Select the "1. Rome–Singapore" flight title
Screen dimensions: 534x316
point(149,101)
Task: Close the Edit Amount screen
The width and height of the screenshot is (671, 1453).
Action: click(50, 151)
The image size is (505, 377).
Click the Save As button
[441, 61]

----------

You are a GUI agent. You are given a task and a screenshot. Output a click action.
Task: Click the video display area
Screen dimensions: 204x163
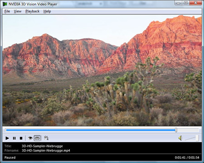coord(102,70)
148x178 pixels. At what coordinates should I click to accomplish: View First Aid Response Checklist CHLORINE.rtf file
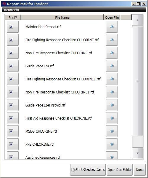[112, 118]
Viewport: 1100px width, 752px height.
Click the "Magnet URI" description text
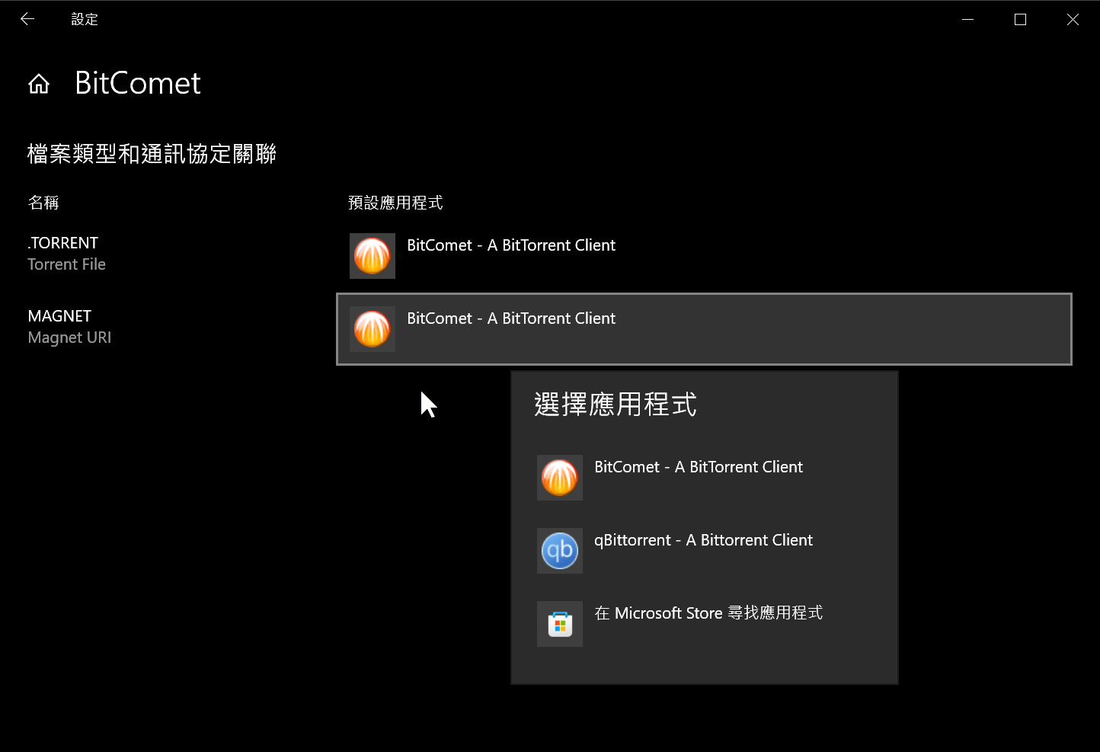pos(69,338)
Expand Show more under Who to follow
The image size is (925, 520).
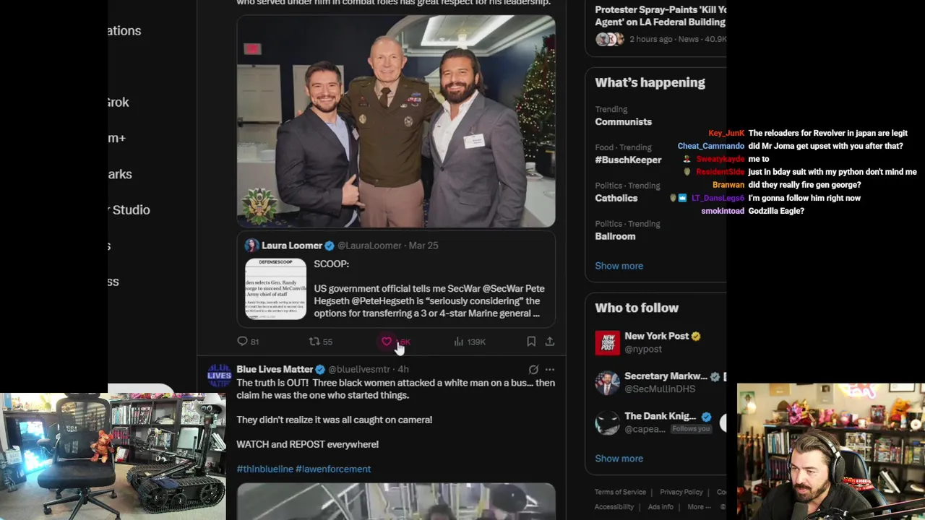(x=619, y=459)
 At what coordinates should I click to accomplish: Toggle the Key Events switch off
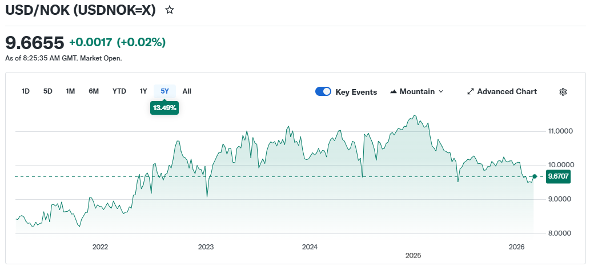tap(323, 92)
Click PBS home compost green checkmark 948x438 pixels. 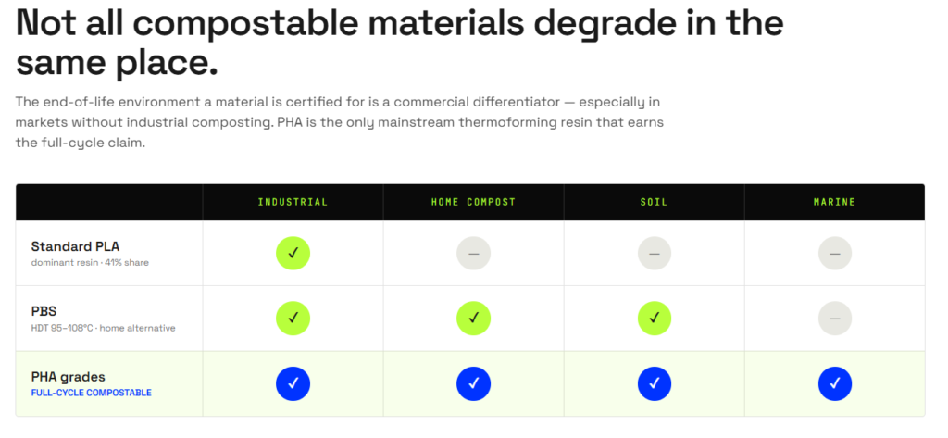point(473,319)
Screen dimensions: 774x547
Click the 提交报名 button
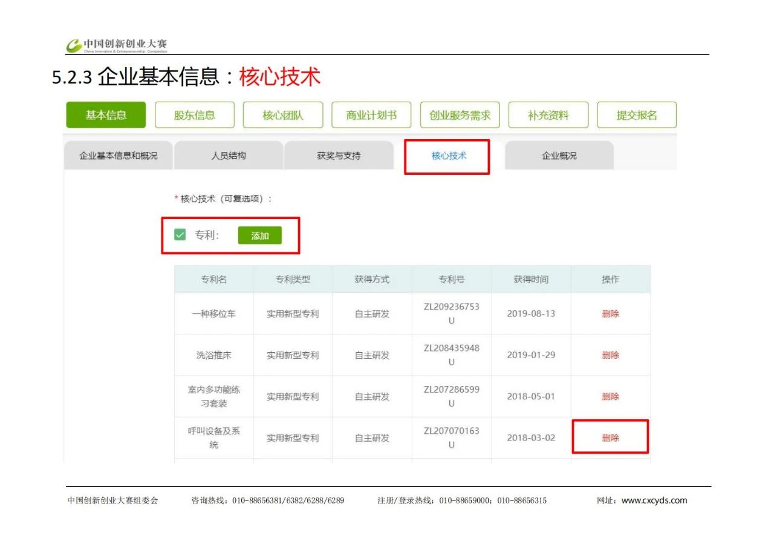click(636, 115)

----------

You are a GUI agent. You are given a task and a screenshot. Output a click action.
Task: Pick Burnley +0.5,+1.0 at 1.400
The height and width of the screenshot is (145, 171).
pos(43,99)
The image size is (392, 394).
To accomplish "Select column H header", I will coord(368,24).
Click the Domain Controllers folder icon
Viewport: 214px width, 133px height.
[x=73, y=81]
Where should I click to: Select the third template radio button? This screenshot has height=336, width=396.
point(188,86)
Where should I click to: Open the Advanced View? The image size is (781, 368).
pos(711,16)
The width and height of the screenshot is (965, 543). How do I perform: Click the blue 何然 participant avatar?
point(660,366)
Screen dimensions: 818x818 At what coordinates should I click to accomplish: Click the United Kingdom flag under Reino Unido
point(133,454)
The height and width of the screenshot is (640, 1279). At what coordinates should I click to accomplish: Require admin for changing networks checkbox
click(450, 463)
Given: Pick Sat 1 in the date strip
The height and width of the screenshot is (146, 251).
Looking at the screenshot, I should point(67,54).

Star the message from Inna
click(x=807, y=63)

----------

What needs to be done.
For each line of the data that includes the word "Pick", return a copy of it.

Your response.
Task: Pick Burnley +0.5,+1.0 at 1.400
Given: Pick Sat 1 in the date strip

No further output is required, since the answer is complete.